Being a member of the Saltire Shadow Panel (for fiction) came with some coveted ‘equipment’. Being asked to review the six works shortlisted for the Scottish award, meant I was handed actual, real, hardback copies – and for someone who (of necessity rather than choice) usually reads eBooks, this was a real treat. I might even have stroked the covers… Being given permission to sit down and read, to discuss the novels, and then to watch as the official winners of all the Saltire Award categories were announced, has been an exciting time.

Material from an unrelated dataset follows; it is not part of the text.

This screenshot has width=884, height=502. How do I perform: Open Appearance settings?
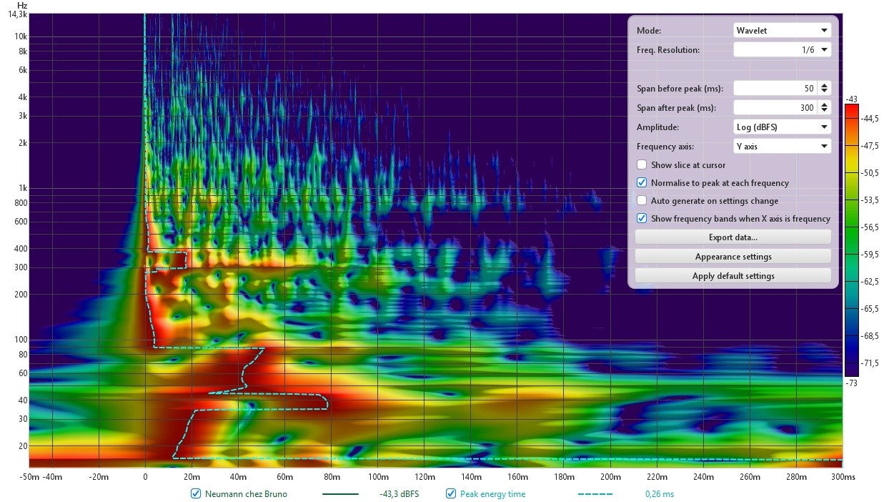(x=733, y=257)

Last week saw the culmination of a more long term piece of work, with the recording of an original audio play. The Gilmerton Writers, whom I tutor (free places for next term – just contact me!) wrote, edited, and have now ‘performed’ the three-act play, called ‘The Writing Class’ (any similarity to any persons living or dead is purely coincidental etc etc!) We wrote it first as a stage play and then adapted it for radio – great learning experiences about the considerable differences required – and with the help of a professional sound recordist, it is now ‘live’. I have to say, playing the part of a bolshie fifteen year old, really made my day…
The same group took storytelling in another direction by writing a series of Christmas stories for children (mechanical elves and an evil ‘Elf and Safety’ Officer, anyone?) and leading several story sessions at the Gilmerton Christmas Fair. Now, writing is one thing, and having it recorded is another, but reading out your story to a tough audience of 5-8 year olds and an assortment of grown-ups? A whole different experience – and a very successful one.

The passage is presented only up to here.